/
Swebenchff06407
# Inference API Reference
This section documents the various tools available for running inference with SWE-bench datasets.
## Overview
The inference module provides tools to generate model completions for SWE-bench tasks using:
- API-based models (OpenAI, Anthropic)
- Local models (SWE-Llama)
- Live inference on open GitHub issues
In particular, we provide the following important scripts and sub-packages:
- `make_datasets`: Contains scripts to generate new datasets for SWE-bench inference with your own prompts and issues
- `run_api.py`: Generates completions using API models (OpenAI, Anthropic) for a given dataset
- `run_llama.py`: Runs inference using Llama models (e.g., SWE-Llama)
- `run_live.py`: Generates model completions for new issues on GitHub in real time
## Installation
Depending on your inference needs, you can install different dependency sets:
```bash
# For dataset generation and API-based inference
pip install -e ".[make_datasets]"
# For local model inference (requires GPU with CUDA)
pip install -e ".[inference]"
```
## Available Tools
### Dataset Generation (`make_datasets`)
This package contains scripts to generate new datasets for SWE-bench inference with custom prompts and issues. The datasets follow the format required for SWE-bench evaluation.
For detailed usage instructions, see the [Make Datasets Guide](../guides/create_rag_datasets.md).
### Running API Inference (`run_api.py`)
This script runs inference on a dataset using either the OpenAI or Anthropic API. It sorts instances by length and continually writes outputs to a specified file, so the script can be stopped and restarted without losing progress.
```bash
# Example with Anthropic Claude
export ANTHROPIC_API_KEY=<your key>
python -m swebench.inference.run_api \
--dataset_name_or_path princeton-nlp/SWE-bench_oracle \
--model_name_or_path claude-2 \
--output_dir ./outputs
```
#### Parameters
- `--dataset_name_or_path`: HuggingFace dataset name or local path
- `--model_name_or_path`: Model name (e.g., "gpt-4", "claude-2")
- `--output_dir`: Directory to save model outputs
- `--split`: Dataset split to use (default: "test")

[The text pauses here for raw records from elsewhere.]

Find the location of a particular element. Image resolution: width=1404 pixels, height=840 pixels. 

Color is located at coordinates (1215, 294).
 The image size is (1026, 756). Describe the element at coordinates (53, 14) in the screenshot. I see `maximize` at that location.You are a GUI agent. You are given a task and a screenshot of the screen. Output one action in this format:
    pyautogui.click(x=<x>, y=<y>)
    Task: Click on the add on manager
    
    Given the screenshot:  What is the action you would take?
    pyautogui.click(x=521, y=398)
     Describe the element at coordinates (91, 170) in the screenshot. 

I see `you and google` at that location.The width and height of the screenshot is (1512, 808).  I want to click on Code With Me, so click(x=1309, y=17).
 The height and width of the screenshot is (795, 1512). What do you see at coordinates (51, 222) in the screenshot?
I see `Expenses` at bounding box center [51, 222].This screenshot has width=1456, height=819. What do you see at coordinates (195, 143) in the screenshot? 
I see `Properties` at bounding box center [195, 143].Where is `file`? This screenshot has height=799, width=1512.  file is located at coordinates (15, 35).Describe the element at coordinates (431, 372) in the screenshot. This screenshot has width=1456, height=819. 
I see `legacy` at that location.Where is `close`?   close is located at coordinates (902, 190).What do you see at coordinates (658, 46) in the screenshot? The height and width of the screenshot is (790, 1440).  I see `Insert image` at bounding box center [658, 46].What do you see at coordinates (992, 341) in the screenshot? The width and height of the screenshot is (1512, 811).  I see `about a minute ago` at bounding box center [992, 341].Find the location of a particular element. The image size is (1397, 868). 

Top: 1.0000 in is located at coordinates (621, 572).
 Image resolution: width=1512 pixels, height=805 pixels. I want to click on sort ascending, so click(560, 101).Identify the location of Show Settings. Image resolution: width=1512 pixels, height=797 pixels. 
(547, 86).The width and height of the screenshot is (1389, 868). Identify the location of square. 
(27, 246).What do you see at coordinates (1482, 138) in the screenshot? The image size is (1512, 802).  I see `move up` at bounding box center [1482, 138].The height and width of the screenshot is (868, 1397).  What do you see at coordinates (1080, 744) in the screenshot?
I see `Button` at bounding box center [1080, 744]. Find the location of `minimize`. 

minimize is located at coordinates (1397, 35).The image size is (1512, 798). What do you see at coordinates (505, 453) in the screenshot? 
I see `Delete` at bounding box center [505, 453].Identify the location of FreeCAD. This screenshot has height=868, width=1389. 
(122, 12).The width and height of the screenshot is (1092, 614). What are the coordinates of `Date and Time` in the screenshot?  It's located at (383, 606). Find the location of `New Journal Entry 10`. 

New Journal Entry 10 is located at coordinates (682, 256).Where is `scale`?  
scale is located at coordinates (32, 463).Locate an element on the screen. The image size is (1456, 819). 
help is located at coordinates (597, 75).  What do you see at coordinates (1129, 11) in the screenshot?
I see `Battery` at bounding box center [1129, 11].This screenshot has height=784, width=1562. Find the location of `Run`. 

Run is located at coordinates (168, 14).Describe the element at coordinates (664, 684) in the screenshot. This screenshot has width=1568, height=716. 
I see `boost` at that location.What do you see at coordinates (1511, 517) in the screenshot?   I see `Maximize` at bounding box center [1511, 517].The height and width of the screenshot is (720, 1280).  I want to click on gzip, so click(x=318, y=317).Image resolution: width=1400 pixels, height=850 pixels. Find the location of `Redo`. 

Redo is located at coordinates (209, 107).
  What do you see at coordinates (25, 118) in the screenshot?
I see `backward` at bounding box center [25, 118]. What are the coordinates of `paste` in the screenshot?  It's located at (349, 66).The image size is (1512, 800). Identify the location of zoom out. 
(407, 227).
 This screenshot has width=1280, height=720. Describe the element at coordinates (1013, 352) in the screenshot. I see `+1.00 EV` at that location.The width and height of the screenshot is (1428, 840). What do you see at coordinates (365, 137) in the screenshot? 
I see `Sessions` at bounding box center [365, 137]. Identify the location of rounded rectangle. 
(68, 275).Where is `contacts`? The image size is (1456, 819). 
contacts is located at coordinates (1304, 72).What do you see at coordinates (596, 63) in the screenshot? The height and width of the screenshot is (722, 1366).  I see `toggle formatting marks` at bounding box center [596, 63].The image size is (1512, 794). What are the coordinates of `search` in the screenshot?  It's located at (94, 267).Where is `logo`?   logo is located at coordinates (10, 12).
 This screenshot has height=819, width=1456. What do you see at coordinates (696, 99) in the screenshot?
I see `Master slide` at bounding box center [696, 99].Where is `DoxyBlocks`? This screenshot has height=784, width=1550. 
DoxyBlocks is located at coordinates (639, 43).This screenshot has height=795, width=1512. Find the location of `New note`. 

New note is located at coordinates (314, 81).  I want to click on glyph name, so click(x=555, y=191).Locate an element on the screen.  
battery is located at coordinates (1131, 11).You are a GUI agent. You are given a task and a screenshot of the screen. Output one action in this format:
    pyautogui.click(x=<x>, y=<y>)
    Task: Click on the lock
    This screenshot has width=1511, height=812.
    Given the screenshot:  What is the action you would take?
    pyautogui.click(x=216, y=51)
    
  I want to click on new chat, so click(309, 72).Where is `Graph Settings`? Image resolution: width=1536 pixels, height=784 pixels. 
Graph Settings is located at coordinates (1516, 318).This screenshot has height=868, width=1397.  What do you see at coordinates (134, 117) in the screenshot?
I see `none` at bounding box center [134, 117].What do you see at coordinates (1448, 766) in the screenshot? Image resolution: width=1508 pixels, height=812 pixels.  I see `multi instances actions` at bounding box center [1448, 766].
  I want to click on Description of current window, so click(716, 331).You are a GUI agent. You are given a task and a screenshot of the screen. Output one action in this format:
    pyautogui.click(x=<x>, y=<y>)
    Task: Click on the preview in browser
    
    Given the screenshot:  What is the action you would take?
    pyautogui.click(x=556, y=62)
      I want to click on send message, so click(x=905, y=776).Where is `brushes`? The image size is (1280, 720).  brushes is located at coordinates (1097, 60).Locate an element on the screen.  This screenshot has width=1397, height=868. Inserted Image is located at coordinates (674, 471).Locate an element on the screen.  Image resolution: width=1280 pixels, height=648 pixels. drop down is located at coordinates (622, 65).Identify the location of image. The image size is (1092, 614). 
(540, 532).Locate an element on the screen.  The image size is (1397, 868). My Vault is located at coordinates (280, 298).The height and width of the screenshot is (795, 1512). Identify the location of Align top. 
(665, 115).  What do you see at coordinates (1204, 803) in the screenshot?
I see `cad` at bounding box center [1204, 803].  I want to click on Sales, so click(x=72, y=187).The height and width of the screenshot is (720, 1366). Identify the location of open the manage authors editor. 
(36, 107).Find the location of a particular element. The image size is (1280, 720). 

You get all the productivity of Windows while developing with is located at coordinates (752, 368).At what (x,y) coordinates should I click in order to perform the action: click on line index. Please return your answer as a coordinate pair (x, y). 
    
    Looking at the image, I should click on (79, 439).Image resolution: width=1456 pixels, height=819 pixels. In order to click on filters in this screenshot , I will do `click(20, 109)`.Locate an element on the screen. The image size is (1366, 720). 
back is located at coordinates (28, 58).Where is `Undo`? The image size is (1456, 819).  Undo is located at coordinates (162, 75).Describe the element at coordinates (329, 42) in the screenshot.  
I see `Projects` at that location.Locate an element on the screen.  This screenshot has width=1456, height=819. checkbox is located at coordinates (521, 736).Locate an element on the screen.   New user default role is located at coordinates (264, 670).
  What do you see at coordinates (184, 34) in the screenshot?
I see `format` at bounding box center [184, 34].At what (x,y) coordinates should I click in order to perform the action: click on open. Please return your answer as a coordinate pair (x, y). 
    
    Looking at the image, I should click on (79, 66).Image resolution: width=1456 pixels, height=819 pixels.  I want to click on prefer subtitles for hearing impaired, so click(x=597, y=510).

- `--shard_id`, `--num_shards`: To process only a portion of data
- `--model_args`: Comma-separated key=value pairs (e.g., "temperature=0.2,top_p=0.95")
- `--max_cost`: Maximum spending limit for API calls
### Running Local Inference (`run_llama.py`)
This script is similar to `run_api.py` but designed to run inference using Llama models locally. You can use it with [SWE-Llama](https://huggingface.co/princeton-nlp/SWE-Llama-13b) or other compatible models.
```bash
python -m swebench.inference.run_llama \
--dataset_path princeton-nlp/SWE-bench_oracle \
--model_name_or_path princeton-nlp/SWE-Llama-13b \
--output_dir ./outputs \
--temperature 0
```
#### Parameters
- `--dataset_path`: HuggingFace dataset name or local path
- `--model_name_or_path`: Local or HuggingFace model path
- `--output_dir`: Directory to save model outputs
- `--split`: Dataset split to use (default: "test")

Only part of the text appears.